O governo da Somália está a tentar abrandar a retirada das forças de paz africanas e a alertar para um potencial vazio de segurança, mostram documentos vistos pela agência de notícias Reuters, com os países vizinhos preocupados com a possibilidade de os combatentes ressurgentes do grupo armado Al-Shabab tomarem o poder.

A Missão de Transição da União Africana na Somália (ATMIS), uma força de manutenção da paz, está empenhada em retirar-se até 31 de Dezembro, altura em que se espera que uma nova força mais pequena a substitua.

No entanto, numa carta enviada no mês passado ao presidente em exercício do Conselho de Paz e Segurança da União Africana, o governo pediu para adiar até Setembro a retirada de metade dos 4.000 soldados que deveriam partir até ao final de Junho. A carta não foi relatada antes.

O governo tinha recomendado anteriormente – numa avaliação conjunta de Março com a União Africana (UA), revista pela Reuters – que o cronograma geral de retirada fosse ajustado “com base na prontidão e capacidades reais” das forças somalis.

A avaliação conjunta, ordenada pelo Conselho de Segurança das Nações Unidas, alertou que “uma retirada precipitada do pessoal do ATMIS contribuirá para um vácuo de segurança”.

“Nunca estive tão preocupado com o rumo do meu país natal”, disse Mursal Khalif, membro independente do comité de defesa do Parlamento Federal da Somália.

A União Europeia e os Estados Unidos, os principais financiadores da força da UA na Somália, procuraram reduzir a operação de manutenção da paz devido a preocupações com o financiamento e a sustentabilidade a longo prazo, disseram quatro fontes diplomáticas e um alto funcionário do Uganda.

As negociações sobre uma nova força revelaram-se complicadas, com a UA inicialmente a pressionar por um mandato mais robusto do que o desejado pela Somália, disseram três das fontes diplomáticas. Uma disputa política acalorada poderia levar a Etiópia a retirar algumas das tropas mais experientes em batalha.

A presidência da Somália e o gabinete do primeiro-ministro não responderam aos pedidos de comentários.
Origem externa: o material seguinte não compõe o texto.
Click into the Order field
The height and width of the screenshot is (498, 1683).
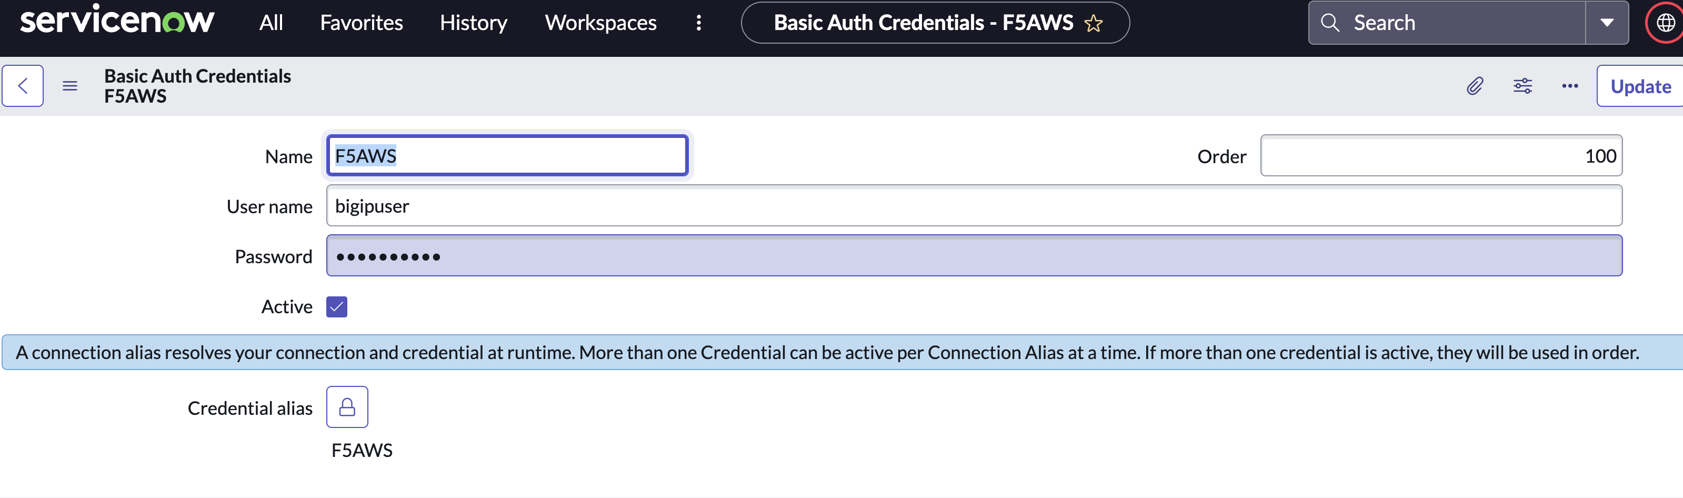[x=1441, y=156]
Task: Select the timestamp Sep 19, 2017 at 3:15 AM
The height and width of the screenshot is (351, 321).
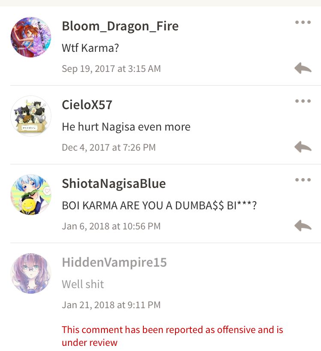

O Conselheiro de Segurança Nacional, Hussein Sheikh-Ali, disse que o pedido para adiar a retirada este mês tinha como objetivo alinhar a redução com o planejamento da missão pós-ATMIS.

“A noção de que existe um ‘medo do ressurgimento da Al-Shabab’ é dramatizada”, disse ele, após a publicação desta história.
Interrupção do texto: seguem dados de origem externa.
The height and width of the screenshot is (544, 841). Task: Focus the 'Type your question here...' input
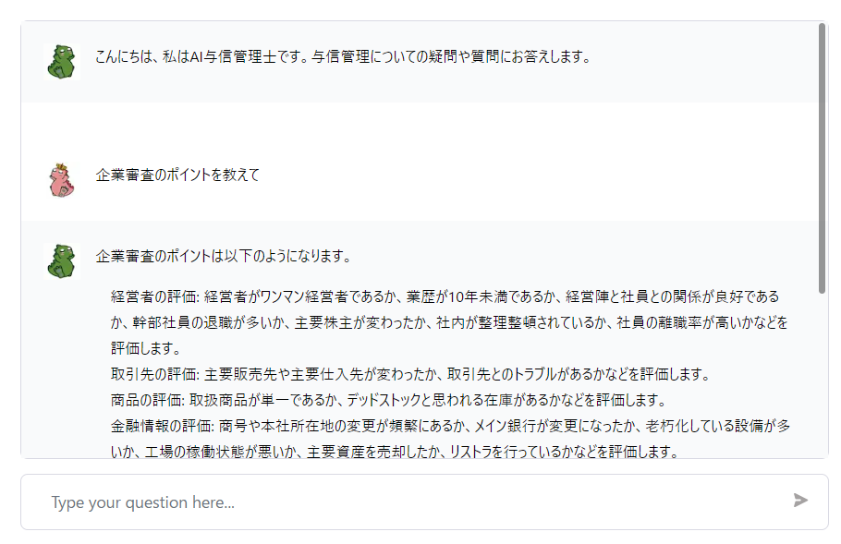click(407, 502)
Mohamed El-Amine Souef, representante especial da UA na Somália e chefe do ATMIS, disse que não existe um calendário definitivo para a conclusão das negociações, mas que todas as partes estão comprometidas com um acordo que ajude a alcançar a paz e a segurança sustentáveis.

“A UA e o governo da Somália enfatizaram a importância de uma redução baseada em condições para evitar qualquer vácuo de segurança”, disse ele à Reuters.

O Conselho de Paz e Segurança deverá reunir-se sobre a Somália ainda na quinta-feira para discutir a retirada e a missão de acompanhamento.

À medida que a redução prossegue, com a saída de 5.000 dos cerca de 18.500 soldados no ano passado, o governo projecta confiança. Afirmou que a nova força não deveria exceder 10.000 e deveria ser limitada a tarefas como proteger grandes centros populacionais.

O apelo a uma força mais pequena provavelmente reflecte as opiniões dos nacionalistas que se opõem a uma forte presença estrangeira na Somália, disse Rashid Abdi, analista da Sahan Research, um grupo de reflexão com sede em Nairobi e focado no Corno de África.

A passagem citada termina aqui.